From an economic perspective, contract theory studies how economic actors can and do construct contractual arrangements, generally in the presence of information asymmetry. Because of its connections with both agency and incentives, contract theory is often categorized within a field known as law and economics. One prominent application of it is the design of optimal schemes of managerial compensation. In the field of economics, the first formal treatment of this topic was given by Kenneth Arrow in the 1960s. In 2016, Oliver Hart and Bengt R. Holmström both received the Nobel Memorial Prize in Economic Sciences for their work on contract theory, covering many topics from CEO pay to privatizations. Holmström focused more on the connection between incentives and risk, while Hart on the unpredictability of the future that creates holes in contracts.

A standard practice in the microeconomics of contract theory is to represent the behaviour of a decision maker under certain numerical utility structures, and then apply an optimization algorithm to identify optimal decisions. Such a procedure has been used in the contract theory framework to several typical situations, labeled moral hazard, adverse selection and signalling. The spirit of these models lies in finding theoretical ways to motivate agents to take appropriate actions, even under an insurance contract. The main results achieved through this family of models involve: mathematical properties of the utility structure of the principal and the agent, relaxation of assumptions, and variations of the time structure of the contract relationship, among others. It is customary to model people as maximizers of some von Neumann–Morgenstern utility functions, as stated by expected utility theory.

== Development and origin ==
Contract theory in economics began with 1991 Nobel Laureate Ronald H. Coase's 1937 article "The Nature of the Firm". Coase notes that "the longer the duration of a contract regarding the supply of goods or services due to the difficulty of forecasting, then the less likely and less appropriate it is for the buyer to specify what the other party should do." That suggests two points, the first is that Coase already understands transactional behaviour in terms of contracts, and the second is that Coase implies that if contracts are less complete then firms are more likely to substitute for markets. The contract theory has since evolved in two directions. One is the complete contract theory and the other is the incomplete contract theory.

=== Complete contract theory ===
Complete contract theory states that there is no essential difference between a firm and a market; they are both contracts. Principals and agents are able to foresee all future scenarios and develop optimal risk sharing and revenue transfer mechanisms to achieve sub-optimal efficiency under constraints. It is equivalent to principal-agent theory.

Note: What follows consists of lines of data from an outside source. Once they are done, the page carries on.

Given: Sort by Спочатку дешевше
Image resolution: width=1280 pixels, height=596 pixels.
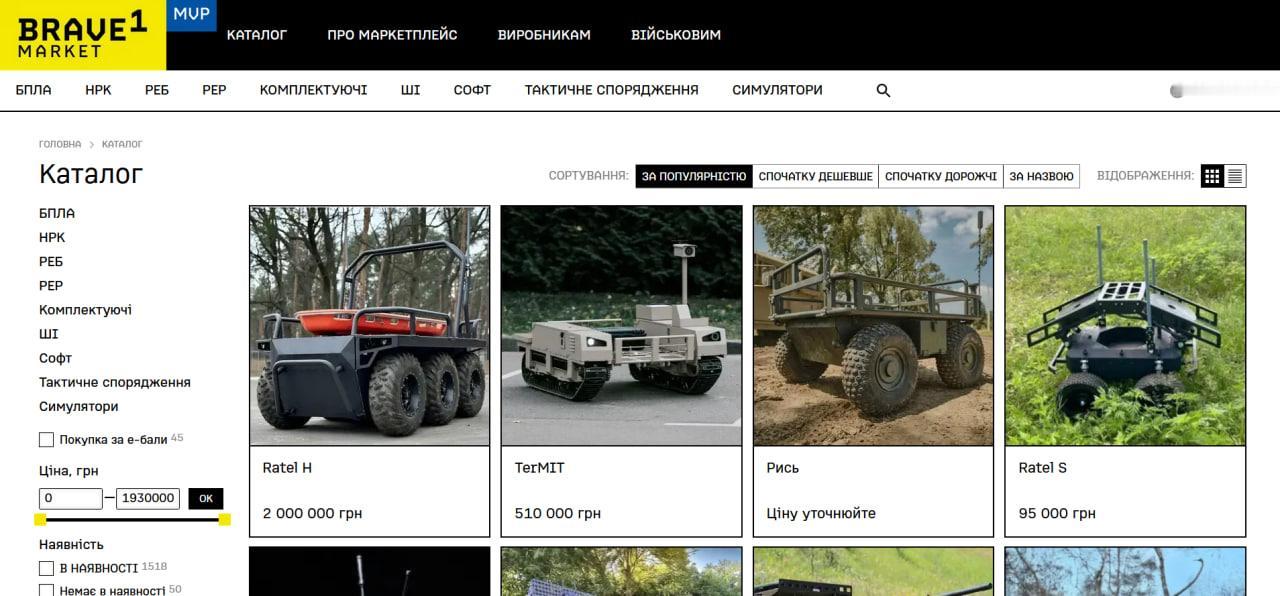Looking at the screenshot, I should coord(815,176).
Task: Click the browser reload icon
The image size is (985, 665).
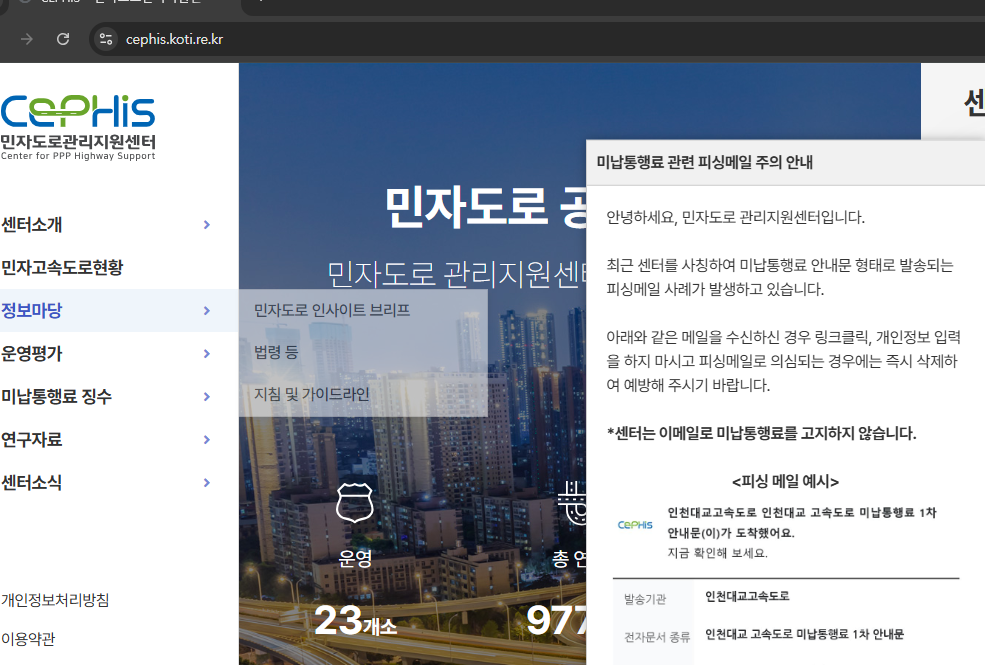Action: tap(62, 40)
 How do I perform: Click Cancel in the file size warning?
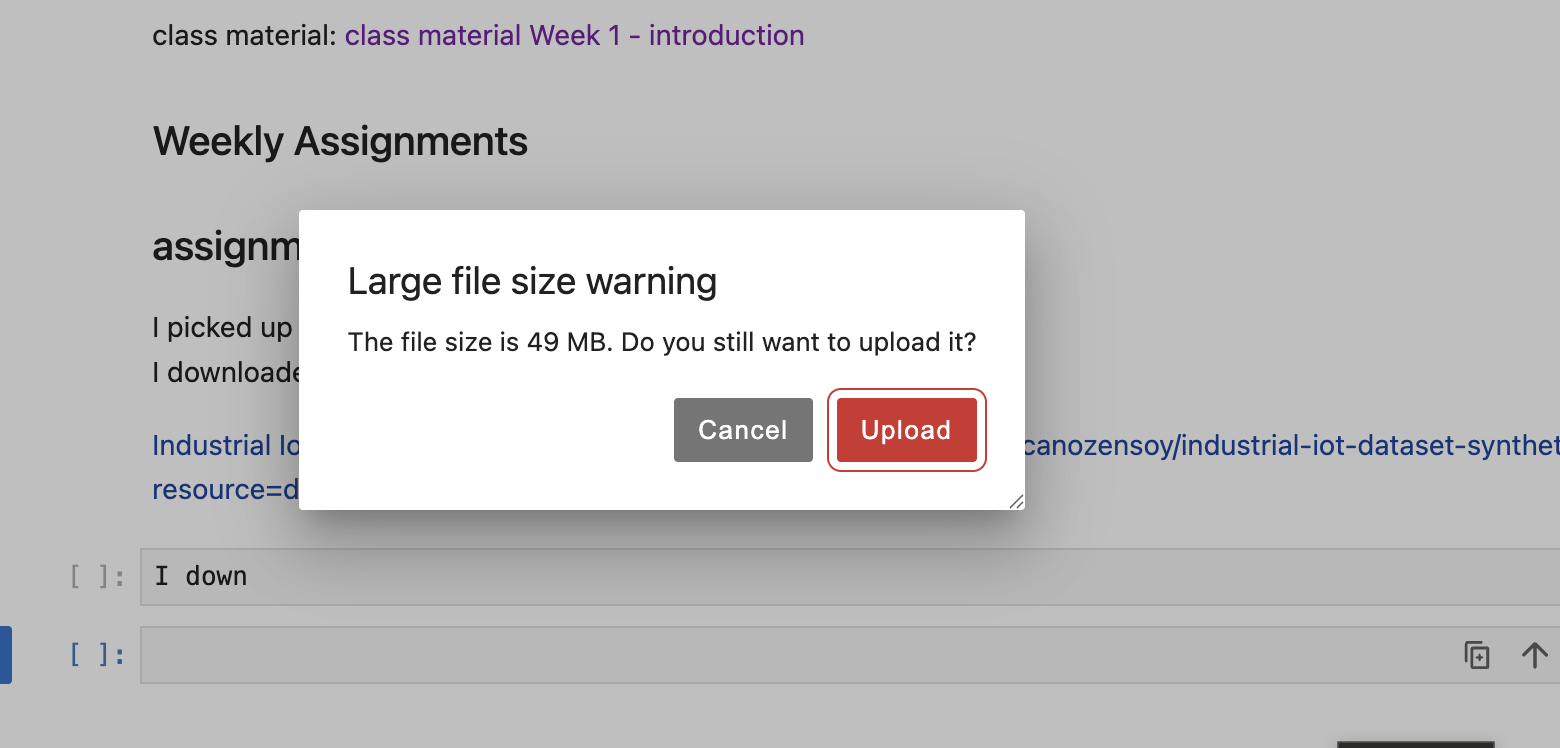click(x=742, y=430)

- Armen Albert Alchian and Harold Demsetz disagree with Coase's view that the nature of the firm is a substitute for the market, but argue that both the firm and the market are contracts and that there is no fundamental difference between the two. They believe that the essence of the firm is a team production, and that the central issue in team production is the measurement of agent effort, namely the moral hazard of single agents and multiple agents.
- Michael C. Jensen and William Meckling believe that the nature of a business is a contractual relationship. They defined a business as an organisation. Such an organisation, like the majority of other organisations, as a legal fiction whose function is to act as a connecting point for a set of contractual relationships between individuals.
- James Mirrlees and Bengt Holmström et al. developed a basic framework for single-agent and multi-agent moral hazard models in a principal-agent framework with the help of the favourable labour tool of game theory.
- Eugene F. Fama et al. extend static contract theory to dynamic contract theory, thus introducing the issue of principal commitment and the agent's reputation effect into long-term contracts.
- Eric Brousseau and Jean-Michel Glachant believe that contract theory should include incentive theory, incomplete contract theory and the new institutional transaction costs theory.

== Main models of agency problems ==
=== Moral hazard ===
The moral hazard problem refers to the extent to which an employee's behaviour is concealed from the employer: whether they work, how hard they work and how carefully they do so.

In moral hazard models, the information asymmetry is the principal's inability to observe and/or verify the agent's action. Performance-based contracts that depend on observable and verifiable output can often be employed to create incentives for the agent to act in the principal's interest. When agents are risk-averse, however, such contracts are generally only second-best because incentivization precludes full insurance.

The typical moral hazard model is formulated as follows. The principal solves:
$\max_{w(\cdot)} E\left[ y(\hat{e}) - w(y(\hat{e}))\right]$

subject to the agent's "individual rationality (IR)" constraint,
$E\left[u( w( y(\hat{e}) ) ) - c(\hat{e})\right] \geq \bar{u}$

and the agent's "incentive compatibility (IC)" constraint,
$E \left[ u(w(y(\hat{e}))) - c(\hat{e}) \right] \geq E \left[ u(w(y(e))) - c(e) \right] \ \forall e$,

where $w(\cdot)$ is the wage for the agent as a function of output $y$, which in turn is a function of effort:$e$.

$c(e)$ represents the cost of effort, and reservation utility is given by $\bar{u}$.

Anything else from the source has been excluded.